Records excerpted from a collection

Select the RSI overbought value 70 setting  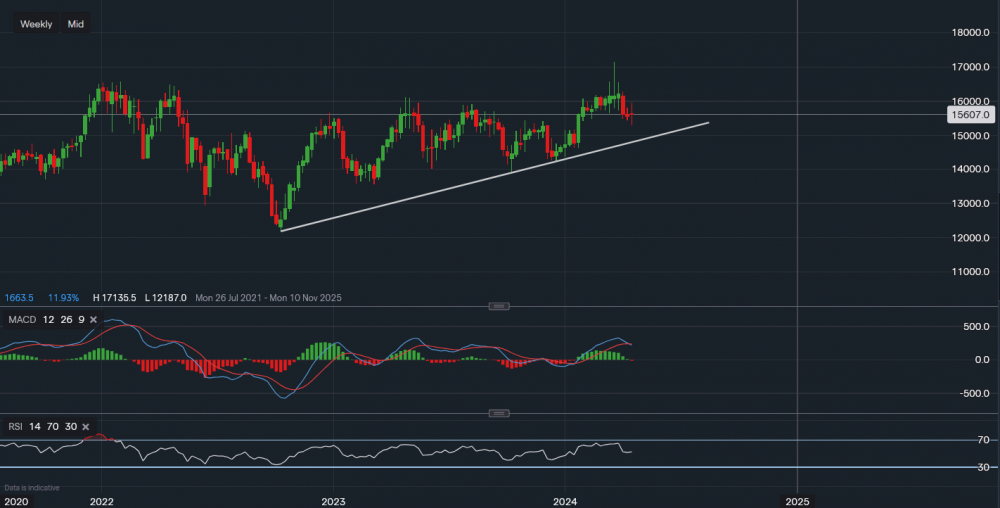51,427
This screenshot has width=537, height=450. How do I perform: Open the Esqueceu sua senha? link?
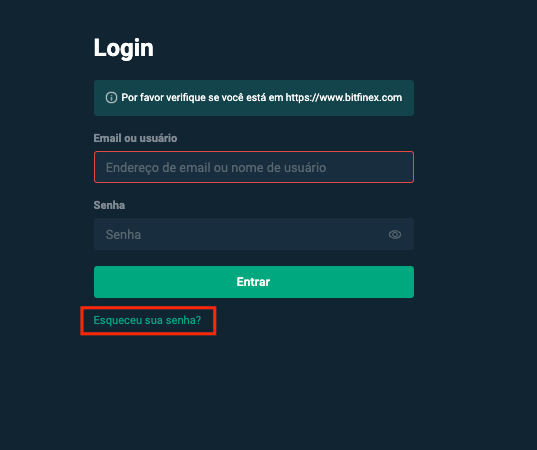coord(147,320)
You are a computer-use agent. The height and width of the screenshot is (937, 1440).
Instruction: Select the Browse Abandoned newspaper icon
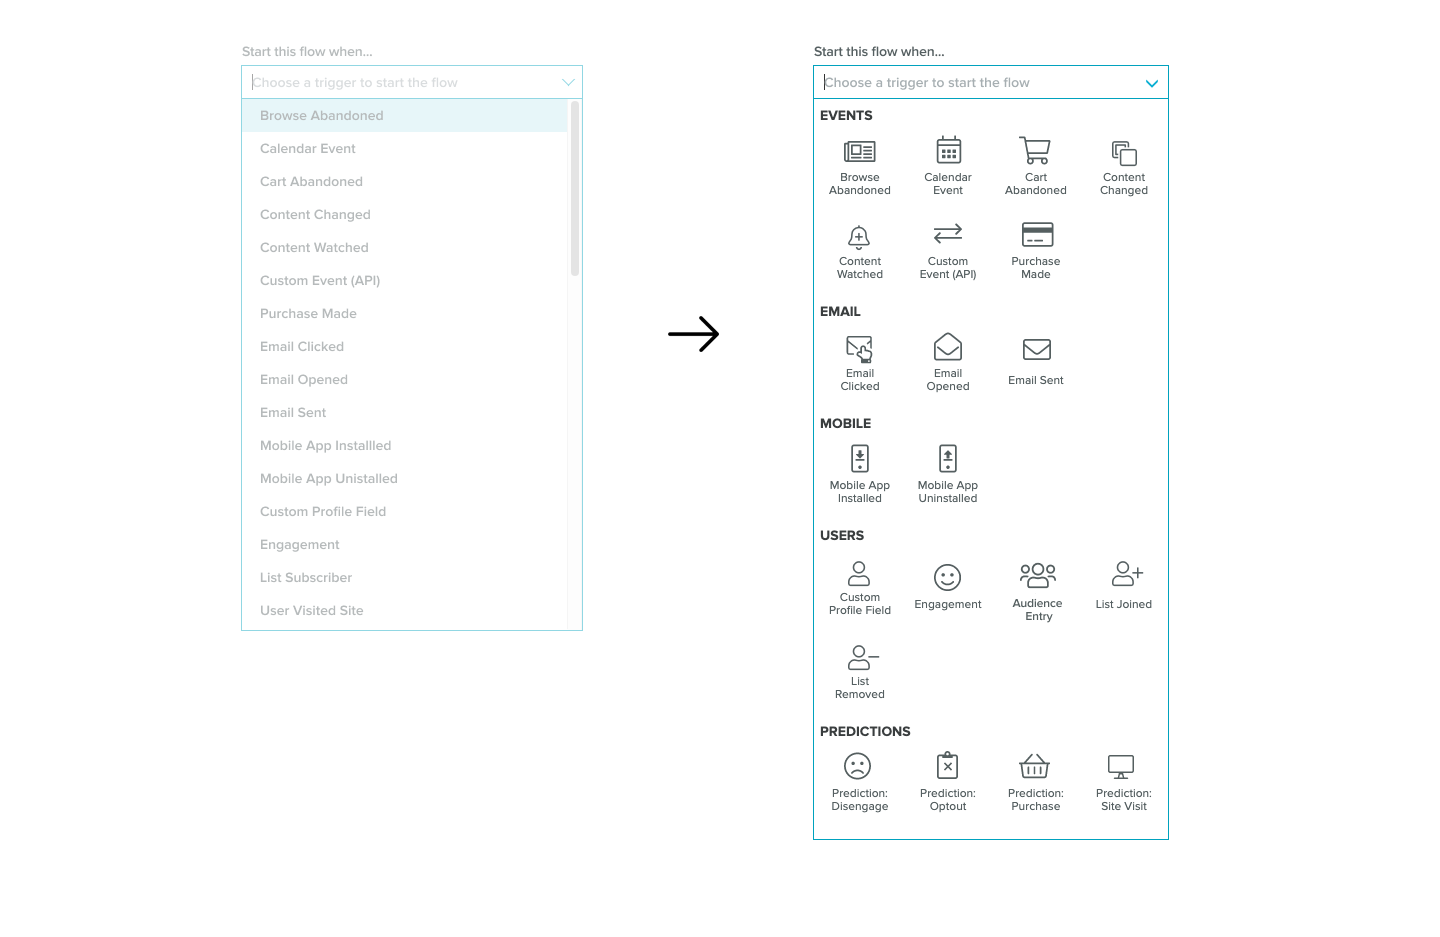click(859, 152)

(Task): Only the lines from the one with "This screenshot has" through the last line of the records above are wanted, copied exactly and with pictures omitted.

(Answer):
This screenshot has width=537, height=450. How do I perform: Open the Esqueceu sua senha? link?
coord(147,320)
You are a computer-use agent. The height and width of the screenshot is (937, 1440).
Instruction: Select the Browse Abandoned newspaper icon
click(859, 152)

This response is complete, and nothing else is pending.